Facebook, the world's biggest social networking site, has agreed to settle complaints by the Federal Trade Commission that it failed to protect users' privacy or disclose how their data could be used.
The proposed 20-year agreement would require Palo Alto, California-based Facebook to get clear consent from users before sharing material posted under earlier, more restrictive terms, the commission said.
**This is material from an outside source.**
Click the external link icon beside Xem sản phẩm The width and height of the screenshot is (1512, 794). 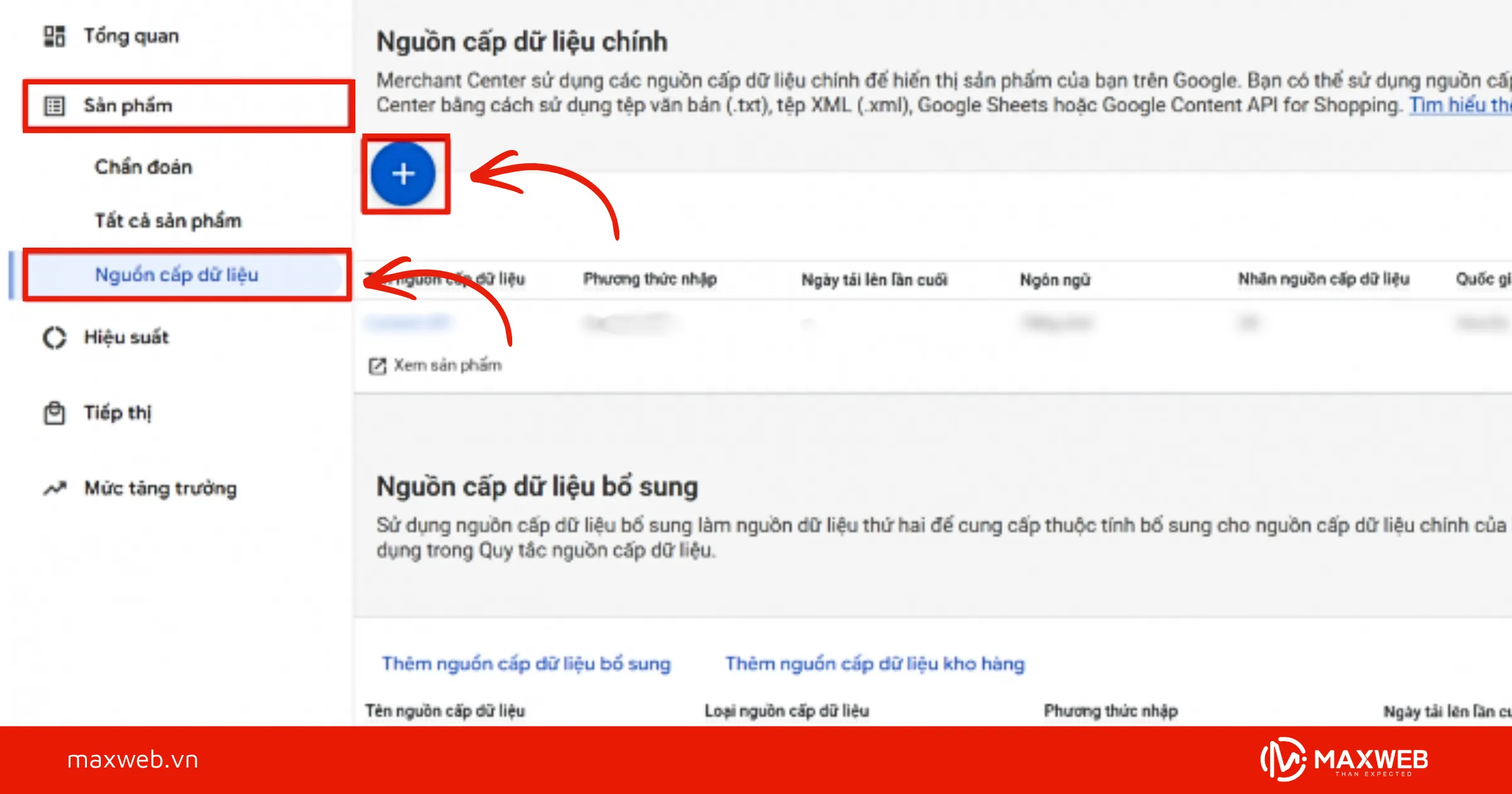378,365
It would also compel independent reviews of Facebook's privacy practices.
"Companies must live up to their promises about privacy," commission chairman Jon Leibowitz said.
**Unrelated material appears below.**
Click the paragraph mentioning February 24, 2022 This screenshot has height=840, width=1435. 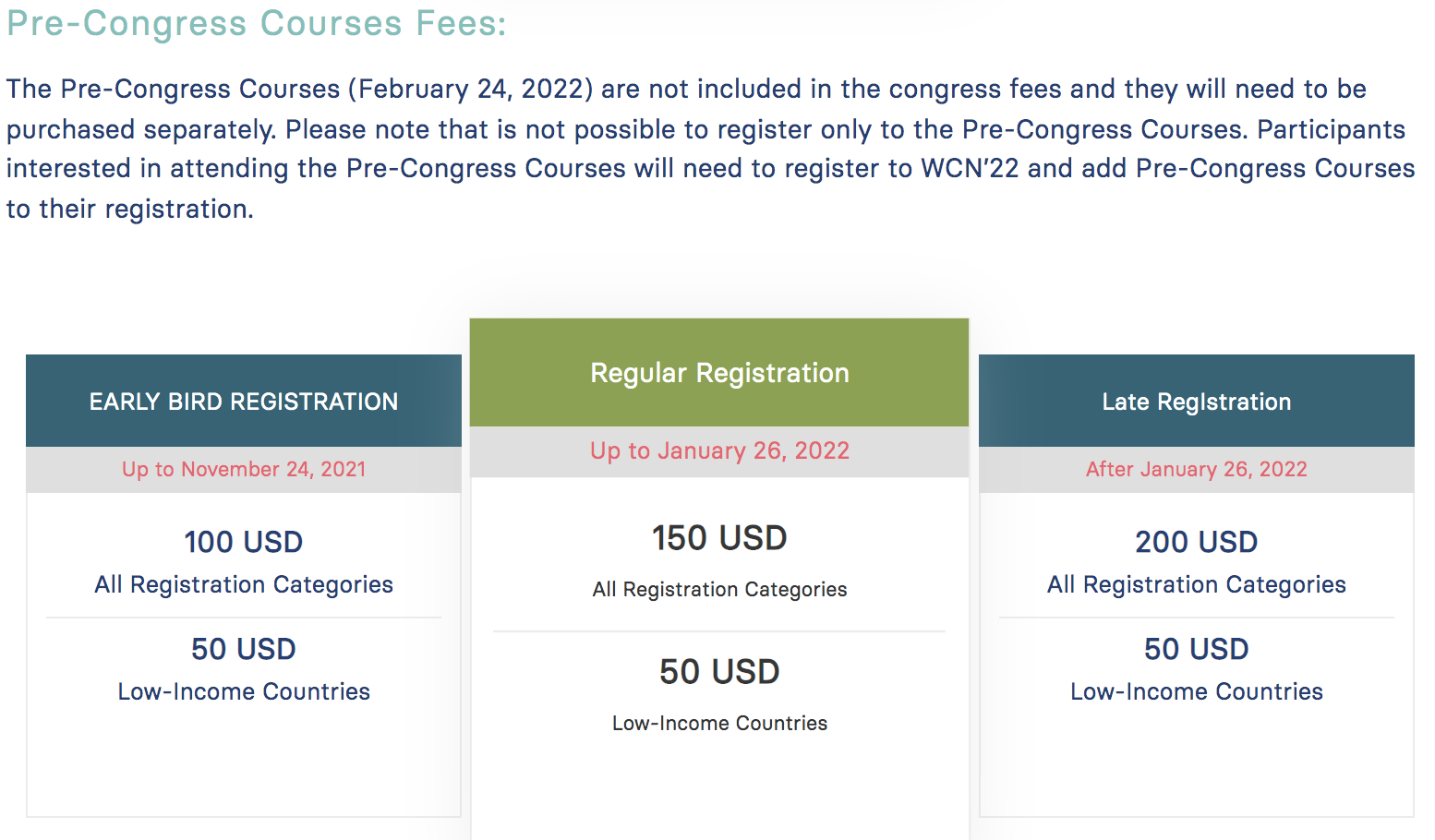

The settlement "will protect consumer choices and ensure they have full and truthful information about their data."
The deal was part of an effort to resolve legal issues that could be a distraction as Facebook moved towards an initial public offering, said Francis Gaskins, president of Los Angeles-based IPODesktop.com, a website that tracks IPOs.
Facebook is considering an IPO that would raise US$10 billion ($13 billion) and value the company at more than US$100 billion, a person familiar with the matter said.
"They're obviously trying to clear the decks to take off," Gaskins said, adding the settlement "should give some comfort" to potential investors.
In a blog posting, Facebook chief executive Mark Zuckerberg said the company should have been more vigilant in protecting users' privacy.
"I'm the first to admit that we've made a bunch of mistakes," he said.
Marc Rotenberg, executive director of the Electronic Privacy Information Centre, a Washington-based advocacy group that filed a complaint against Facebook over privacy issues in 2009, said yesterday's settlement "is a sweeping order that will prevent Facebook from disregarding the privacy interests of its users in the future".
It should also send a message to the internet industry at large, said Maneesha Mithal, associate director of the commission's division of privacy and identity protection.
"The provisions of the order are good practices for all companies to follow," Mithal said.
"Companies should seek permission from consumers before they make changes to how they treat personal information."
Zuckerberg said the company already had addressed many of the commission's concerns.
Yesterday he appointed Erin Egan, a former partner at Covington & Burling who specialised in data security, as chief privacy officer, policy, and Michael Richter, the company's head privacy counsel, as chief privacy officer, products, Zuckerberg said.
The settlement, which the commissioners approved 4-0, required Facebook to establish a "comprehensive privacy programme" and block access to a user's account within 30 days of it being deleted.
The company was also barred from making any deceptive claims about its privacy practices.
Audits by an independent third party would help build faith in Facebook's efforts, said Elliot Schrage, a company spokesman.
"Oversight fosters trust by providing users with additional assurances that the commitments we make are being upheld," he said.
Michael Gartenberg, an analyst at Gartne, a Connecticut technology research company, said, "There's no doubt Facebook and privacy have not gone well together in the past."
The commission said Facebook shared users' personal information with advertisers after promising it wouldn't.
Facebook also pledged it would restrict sharing of information to designated "friends" of users while the data also was accessible to third-party applications used by the friends, the commission said.
Facebook assured users that third-party applications only had access to data required for them to function while, in fact, the applications had access to almost all of a user's personal information, according to the agency.
The company's "Verified Apps" program to certify the security of applications didn't work, the commission said.
In other commission actions on internet privacy, Google agreed in March to settle claims that the company used deceptive tactics and violated its own privacy policies when it introduced its Buzz social networking service last year.
That same month, the agency accepted a settlement with Twitter, resolving charges that the company deceived consumers and put their privacy at risk.
Federal Trade Commission's agreement with Facebook:
* Facebook to establish a "comprehensive privacy programme".
* Must block access to a user's account within 30 days of it being deleted.
* Barred from making any deceptive claims about its privacy practices.
* Must get clear consent from users before sharing material posted under earlier, more restrictive terms.
* Policy to be audited by an independent third party.